Maurizio Cattelan Has Enlisted Iggy Pop, Jordan Wolfson, and Other Artists to Read Aloud Bedtime Stories—and It’s the Stuff of Nightmares

Artists will recite excerpts from their most treasured texts.

Iggy Pop kicks off "Bedtime Stories" series with a short story about a beloved dog. Image by Maurizio Cattelan, courtesy of the New Museum.

How would you like to have the dulcet voice of David Byrne recite poetry to you? Or hear Iggy Pop read a love letter to a dog? Or listen to an indictment of the presidency in the form of a limerick by Marilyn Minter? Well, now that can all become a reality, thanks to a new project from the artist and raconteur Maurizio Cattelan.

Cattelan’s new audio series “Bedtime Stories,” concocted in collaboration with the New Museum, launched today and will feature contemporary artists reading selections from their most treasured texts of choice, debuting daily through the end of June.
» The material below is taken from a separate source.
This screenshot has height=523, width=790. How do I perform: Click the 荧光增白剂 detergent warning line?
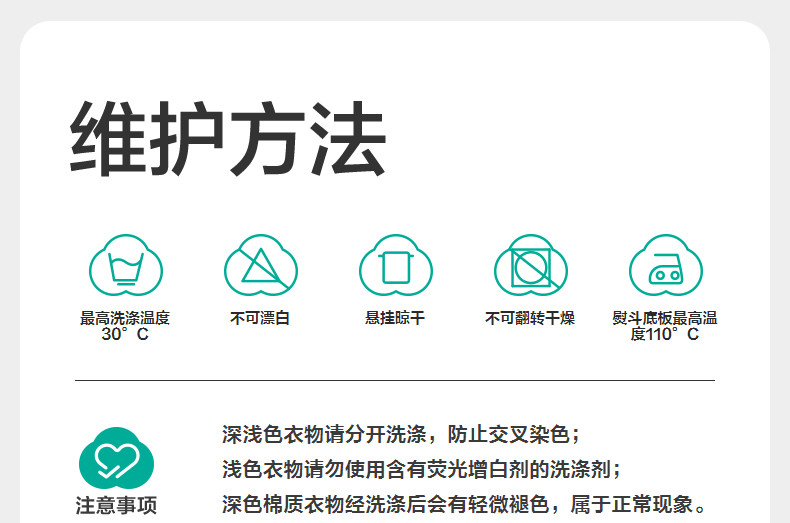pyautogui.click(x=421, y=469)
Don’t expect to hear any lullabies here though. Rashid Johnson will recite Preface to a Twenty Volume Suicide Note by Amiri Baraka, Thomas Hirschhorn has chosen a passage from philosopher Simone Weil’s Gravity and Grace, and David Byrne will read from the 1964 psychiatric case study The Three Christs of Ypsilanti, in which author Milton Rokeach expounds on his experiment on three paranoid schizophrenic patients at Ypsilanti State Hospital. Other contributors include Jeff Koons, Takashi Murakami, Jordan Wolfson, and Tacita Dean.

Maurizio Cattelan's Bedtime Stories project for the New Museum launches May 14.

Maurizio Cattelan’s Bedtime Stories project for the New Museum launches May 14.

It’s not all heavy though, the debut recording (available on the New Museum’s website and social channels) is a delightful sonic sound bite: the disembodied voice of Iggy Pop, one of the godfather’s of punk, reminiscing about a beloved dog. It is a real treat.

“You could say all of my work is about the power of images and their seductiveness and their complexities” Cattelan told the New York Times. “But sometimes it’s worth showing less and listening more.”